Libertà d’espressione

Le minacce al diritto alla libertà d’espressione sono continuate. Esporsi apertamente contro le politiche, le azioni o le inazioni del governo, o condividere pubblicamente informazioni ritenute dannose all’immagine del governo comportava il rischio di arresto, detenzione arbitraria o morte. Thulani Maseko, un difensore dei diritti umani in Eswatini, è stato assassinato nella sua abitazione. Il corpo mutilato del giornalista Martinez Zogo è stato trovato cinque giorni dopo il suo rapimento nei sobborghi di Yaoundé, in Camerun. Stava lavorando a un’inchiesta giornalistica sulla presunta corruzione di persone vicine al governo. John Williams Ntwali, un giornalista investigativo che si era occupato di tematiche riguardanti i diritti umani, è morto in circostanze sospette in Ruanda, il giorno dopo che aveva raccontato a un altro giornalista di temere per la sua sicurezza.

In Sud Sudan, sette giornalisti sono stati arbitrariamente detenuti presso la struttura di detenzione gestita dal servizio di sicurezza nazionale nella capitale Juba, in relazione a un video circolato sui social media, che mostrava il presidente che si urinava addosso. Sono rimasti trattenuti per periodi anche di 10 settimane e rilasciati senza accusa; uno di loro sarebbe stato torturato e altrimenti maltrattato.

In Somalia, un tribunale ha condannato Abdalle Ahmed Mumin, giornalista e segretario generale del sindacato dei giornalisti somali, a due mesi di reclusione per “avere disobbedito agli ordini del governo”. Avendo già scontato più di due mesi in detenzione cautelare, è stato rilasciato ma riarrestato poco più di una settimana dopo e detenuto per un altro mese. In Tanzania, almeno 12 persone sono state arrestate tra giugno e dicembre, per avere criticato l’accordo portuale stipulato tra Tanzania ed Emirati Arabi Uniti, e rilasciate incondizionatamente pochi giorni dopo.

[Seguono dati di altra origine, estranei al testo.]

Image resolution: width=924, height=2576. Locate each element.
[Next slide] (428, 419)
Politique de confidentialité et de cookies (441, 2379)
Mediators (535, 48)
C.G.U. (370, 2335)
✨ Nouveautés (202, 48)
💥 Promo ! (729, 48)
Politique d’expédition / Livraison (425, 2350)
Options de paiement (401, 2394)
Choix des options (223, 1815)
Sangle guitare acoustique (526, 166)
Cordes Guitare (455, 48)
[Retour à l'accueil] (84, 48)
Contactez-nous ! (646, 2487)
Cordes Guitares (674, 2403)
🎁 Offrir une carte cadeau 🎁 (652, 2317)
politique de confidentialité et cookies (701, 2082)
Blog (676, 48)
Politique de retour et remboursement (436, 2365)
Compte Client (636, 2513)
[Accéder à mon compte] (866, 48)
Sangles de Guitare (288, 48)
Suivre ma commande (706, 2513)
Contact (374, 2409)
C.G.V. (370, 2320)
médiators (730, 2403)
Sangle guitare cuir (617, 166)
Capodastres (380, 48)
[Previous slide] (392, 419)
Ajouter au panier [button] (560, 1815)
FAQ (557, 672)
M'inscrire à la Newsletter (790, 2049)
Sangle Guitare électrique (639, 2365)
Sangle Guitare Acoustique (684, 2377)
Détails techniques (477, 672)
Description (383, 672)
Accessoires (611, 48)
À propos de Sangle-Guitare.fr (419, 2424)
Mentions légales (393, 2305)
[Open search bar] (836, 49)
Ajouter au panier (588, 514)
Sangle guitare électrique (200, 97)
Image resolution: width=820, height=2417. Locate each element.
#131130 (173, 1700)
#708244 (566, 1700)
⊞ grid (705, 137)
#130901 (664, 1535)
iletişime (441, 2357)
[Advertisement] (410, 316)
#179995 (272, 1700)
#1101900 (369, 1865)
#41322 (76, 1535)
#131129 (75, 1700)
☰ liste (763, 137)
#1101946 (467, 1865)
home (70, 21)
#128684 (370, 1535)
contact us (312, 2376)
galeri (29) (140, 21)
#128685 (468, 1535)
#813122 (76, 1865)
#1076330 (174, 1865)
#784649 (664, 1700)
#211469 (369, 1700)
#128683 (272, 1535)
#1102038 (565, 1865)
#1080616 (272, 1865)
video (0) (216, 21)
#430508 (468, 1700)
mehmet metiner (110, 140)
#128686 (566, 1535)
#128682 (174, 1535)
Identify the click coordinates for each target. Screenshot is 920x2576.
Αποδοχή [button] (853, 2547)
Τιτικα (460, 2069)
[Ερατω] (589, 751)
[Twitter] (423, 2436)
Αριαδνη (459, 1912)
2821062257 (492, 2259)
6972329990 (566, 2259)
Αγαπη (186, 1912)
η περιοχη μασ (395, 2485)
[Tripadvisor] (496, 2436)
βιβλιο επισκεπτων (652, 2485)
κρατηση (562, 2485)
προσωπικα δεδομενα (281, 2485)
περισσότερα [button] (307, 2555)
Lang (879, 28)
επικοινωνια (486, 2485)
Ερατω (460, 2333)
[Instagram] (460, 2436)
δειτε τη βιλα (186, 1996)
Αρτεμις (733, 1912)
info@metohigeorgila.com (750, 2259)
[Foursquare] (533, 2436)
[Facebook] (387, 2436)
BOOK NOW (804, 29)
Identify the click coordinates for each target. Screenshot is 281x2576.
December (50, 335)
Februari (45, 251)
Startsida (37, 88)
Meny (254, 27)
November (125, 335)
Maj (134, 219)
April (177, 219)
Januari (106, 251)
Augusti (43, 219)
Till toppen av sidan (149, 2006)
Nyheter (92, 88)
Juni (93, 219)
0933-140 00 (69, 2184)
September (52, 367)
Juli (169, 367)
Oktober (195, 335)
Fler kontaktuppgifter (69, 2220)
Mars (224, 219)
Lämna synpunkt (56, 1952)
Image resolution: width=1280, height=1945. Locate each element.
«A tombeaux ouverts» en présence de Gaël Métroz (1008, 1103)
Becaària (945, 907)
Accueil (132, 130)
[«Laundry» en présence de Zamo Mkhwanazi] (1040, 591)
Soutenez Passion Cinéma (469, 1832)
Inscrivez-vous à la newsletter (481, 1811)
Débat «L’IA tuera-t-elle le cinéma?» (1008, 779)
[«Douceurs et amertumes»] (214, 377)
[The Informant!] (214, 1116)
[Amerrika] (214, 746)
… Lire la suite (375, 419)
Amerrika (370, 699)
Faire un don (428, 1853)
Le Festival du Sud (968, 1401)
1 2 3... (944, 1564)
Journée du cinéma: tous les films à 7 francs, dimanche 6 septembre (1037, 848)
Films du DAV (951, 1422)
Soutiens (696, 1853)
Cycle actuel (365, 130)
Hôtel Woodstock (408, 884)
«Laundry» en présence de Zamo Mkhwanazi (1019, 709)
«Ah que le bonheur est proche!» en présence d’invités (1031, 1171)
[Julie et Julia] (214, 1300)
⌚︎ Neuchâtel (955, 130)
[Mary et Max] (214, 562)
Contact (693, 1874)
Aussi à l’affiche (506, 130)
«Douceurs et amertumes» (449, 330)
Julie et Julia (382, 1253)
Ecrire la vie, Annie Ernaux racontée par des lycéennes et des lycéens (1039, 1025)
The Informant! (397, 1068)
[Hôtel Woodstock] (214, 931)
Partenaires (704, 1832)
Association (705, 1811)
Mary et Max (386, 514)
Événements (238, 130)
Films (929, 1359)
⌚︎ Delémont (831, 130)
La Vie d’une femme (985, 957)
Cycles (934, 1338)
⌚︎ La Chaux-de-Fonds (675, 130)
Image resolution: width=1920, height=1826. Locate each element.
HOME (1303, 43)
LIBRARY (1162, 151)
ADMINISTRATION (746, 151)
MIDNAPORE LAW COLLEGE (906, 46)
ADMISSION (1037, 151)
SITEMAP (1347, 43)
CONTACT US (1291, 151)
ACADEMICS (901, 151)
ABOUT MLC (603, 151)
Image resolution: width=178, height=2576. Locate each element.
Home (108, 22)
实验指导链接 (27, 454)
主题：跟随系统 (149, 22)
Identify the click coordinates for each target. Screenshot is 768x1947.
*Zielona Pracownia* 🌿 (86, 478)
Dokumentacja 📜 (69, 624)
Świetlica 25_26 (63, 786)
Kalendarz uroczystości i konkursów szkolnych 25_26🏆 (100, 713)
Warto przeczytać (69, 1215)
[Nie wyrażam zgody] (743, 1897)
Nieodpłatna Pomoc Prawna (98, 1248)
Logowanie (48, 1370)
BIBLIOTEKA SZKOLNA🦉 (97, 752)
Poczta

La vessazione giudiziaria di chi esprimeva critiche era la prassi. In Burundi, la giornalista Floriane Irangabiye è stata condannata a 10 anni di carcere per “attentato all’integrità del territorio nazionale”. Il verdetto di colpevolezza, basato sui commenti che aveva espresso durante un programma radiofonico, è stato confermato in appello. In Benin, Virgile Ahouansè, direttore del notiziario di un’emittente radiofonica, ha ricevuto una condanna a 12 mesi di carcere con sospensione della pena per “diffusione di informazioni false”. Nel 2022, aveva mandato in onda un’inchiesta contenente le dichiarazioni di testimoni che accusavano la polizia di una serie di esecuzioni extragiudiziali. In Niger, Samira Ibrahim è stata condannata per “avere prodotto […] dati che potrebbero turbare l’ordine pubblico”, dopo avere sostenuto in un post pubblicato su Facebook che l’Algeria non riconosceva il regime militare del Niger.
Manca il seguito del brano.